Repêché par le club albertain en troisième ronde en 2017, Skinner possède en effet un bon bagage d’expérience dans les mineures. Il a disputé 44 matchs dans l’ECHL et 113 parties dans la Ligue américaine (LAH). Et avec le recul, il estime que ce parcours lui a été bénéfique.

«Rome ne s’est pas bâtie en un jour, a-t-il lancé, selon des propos rapportés par le site web des Oilers lundi. Quand j’avais 18 ans et que j’ai été repêché, j’étais au sommet du monde. Ensuite, ça vous frappe: le travail ne faisait que commencer.»

C’est avec cette approche que Skinner a amorcé sa carrière professionnelle. Il a notamment dû travailler sur un nouveau programme d’entraînement pour améliorer ses capacités athlétiques. Il a également travaillé d’arrache-pied avec l’entraîneur des gardiens des Oilers Dustin Schwartz pour parfaire sa technique.
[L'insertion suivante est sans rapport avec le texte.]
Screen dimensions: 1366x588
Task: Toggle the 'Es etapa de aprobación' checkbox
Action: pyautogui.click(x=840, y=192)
À ses yeux, chaque petit détail compte, et il a tenu à rendre hommage à son instructeur.

«Il y a tellement de choses qui entrent en ligne de compte techniquement qu’il y a toujours quelque chose à peaufiner, a-t-il expliqué. Nous avons une excellente relation. Il a été mon entraîneur pendant toute ma carrière professionnelle. C'est incroyable, il a complètement changé mon jeu et c'est juste un être humain formidable en général. Je ne sais pas où je serais sans lui.»

Appétissant

Skinner a disputé 13 rencontres en 2021-2022, montrant une fiche de 6-6-0, une moyenne de buts alloués de 2,62 et un taux de ,913. Il est difficile de voir si ces chiffres ont eu un impact sur les décisions de Ken Holland, mais les faits demeurent: les deux gardiens réguliers de la dernière campagne, soit Mikko Koskinen et Mike Smith, n’ont pas été retenus.
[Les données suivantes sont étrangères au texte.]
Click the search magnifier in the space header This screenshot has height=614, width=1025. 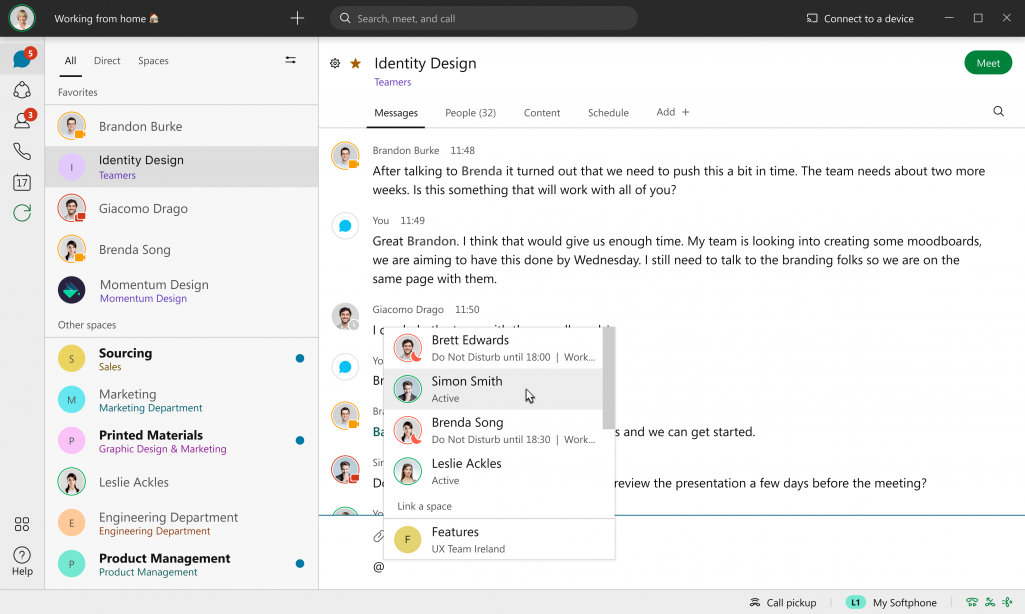coord(998,111)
Skinner travaillera maintenant avec l’ancien des Maple Leafs de Toronto Jack Campbell, qui a signé cet été un contrat de cinq ans. Surnommé «Soup» à Toronto en raison de son nom de famille, Campbell rejoint donc «Stew» (ragoût) à Edmonton.

Rapidement, les partisans ont commencé à parler du duo en le nommant «Soup and Stew». Des chandails ont même été imprimés.

«C'est irréel. Je pense que c'est un super surnom, a déclaré Skinner. Dans cette école de hockey que nous faisions, quelqu'un m'a donné un cadeau et c'était un chandail avec une soupe dessus et qui disait "Soup and Stew" et j'ai pensé que c'était hilarant.»

À propos de la collaboration à venir entre les deux hommes masqués, Skinner n’avait que de bons commentaires.

«Je suis ravi, s’est-il exclamé. Je suis tellement excité de le rencontrer et de commencer à jouer avec lui. J'ai entendu des choses incroyables à son sujet, qu'il est un être humain formidable et agréable à côtoyer sur la patinoire et hors de la glace, alors je suis très excité.»